RealTime IT News

Bang the DRM

The nascent Digital Rights Management (DRM) marketplace, which was worth $36 million in 2003, is expected to increase by 2008 to $274 million, which translates into 661 percent explosion in revenue.

Jupiter Research, a subsidiary of Jupitermedia, which also owns internetnews.com, recently completed an 800-person survey on DRM that identified a number of key trends and observations.

The need for DRM solutions comes from both external and internal threats to sensitive information. "The vast majority of corporate data loss is due to human error," Peter Sargent, senior analyst at Jupiter Research told internetnews.com. "The real threat isn't malicious intent on the part of individuals trying to steal your data. Its the everyday mishaps that go on in the workplace."

Enterprises of all stripes are obviously concerned about controlling sensitive information. Though government, high-tech manufacturing and financial services are expected to lead corporate DRM adoption according to Jupiter Research.

Among survey respondents, virus infections were the number one reported cause of security mishaps. The unintended forwarding of e-mail came in at number two, followed by the loss of mobile devices in the number three spot.

According to Sargent, the need for DRM solutions in the enterprise is predicated on three things: web based messaging, mobility and co-mingling, the latter of which he defines as the co-habitation of personal and work related information.

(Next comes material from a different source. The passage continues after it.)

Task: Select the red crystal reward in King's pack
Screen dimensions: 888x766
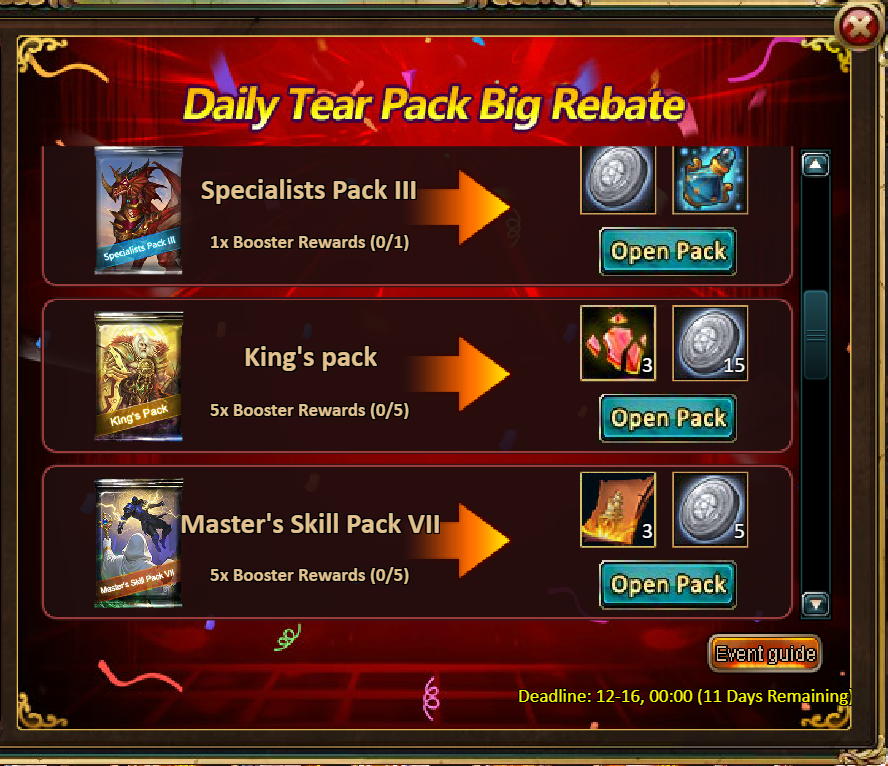Action: coord(618,343)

"The value proposition of a DRM solution is not just about security," Sargent explained. "The fact of the matter is that these are tools that allow you to facilitate new business processes, to control, manage and audit the flow and distribution of information."

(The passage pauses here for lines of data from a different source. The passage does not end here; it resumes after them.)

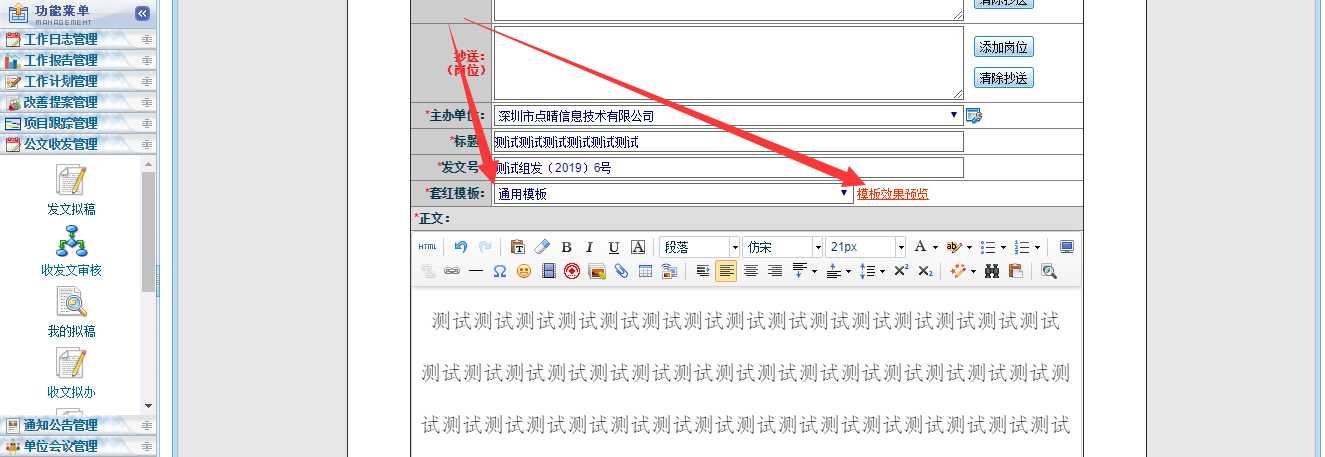Open font color picker arrow
Screen dimensions: 1325x457
(935, 247)
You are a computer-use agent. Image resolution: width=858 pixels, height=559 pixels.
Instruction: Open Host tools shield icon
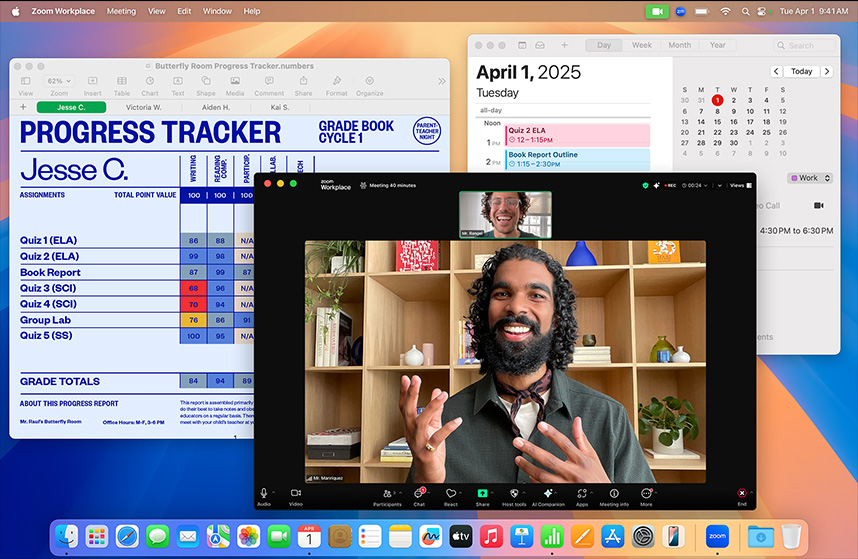pos(514,494)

The current DRM market is still emerging and is expected to grow as familiarity with the technology and its benefit increases.

"I think there's a stigma around DRM," Sargent said. "It's associated with the digital audio/video entertainment space, and there is a lack of familiarity with it. People don't understand what they can get from a DRM solution."

In the entertainment and publishing content industries, Microsoft has been leading the way recently with its own DRM offerings. Microsoft's unveiled its latest DRM offering in May. AOL, Disney, Dell and the resurrected Napster online music service are currently using it.

Microsoft rival RealNetworks has been busy with its own DRM offering lately, a new Video-On- Demand service with Starz Encore Group.

More on the software side of things, Macrovision recently acquired InstallShield to further bolster its own enterprise DRM offerings into InstallShield's large installed customer base.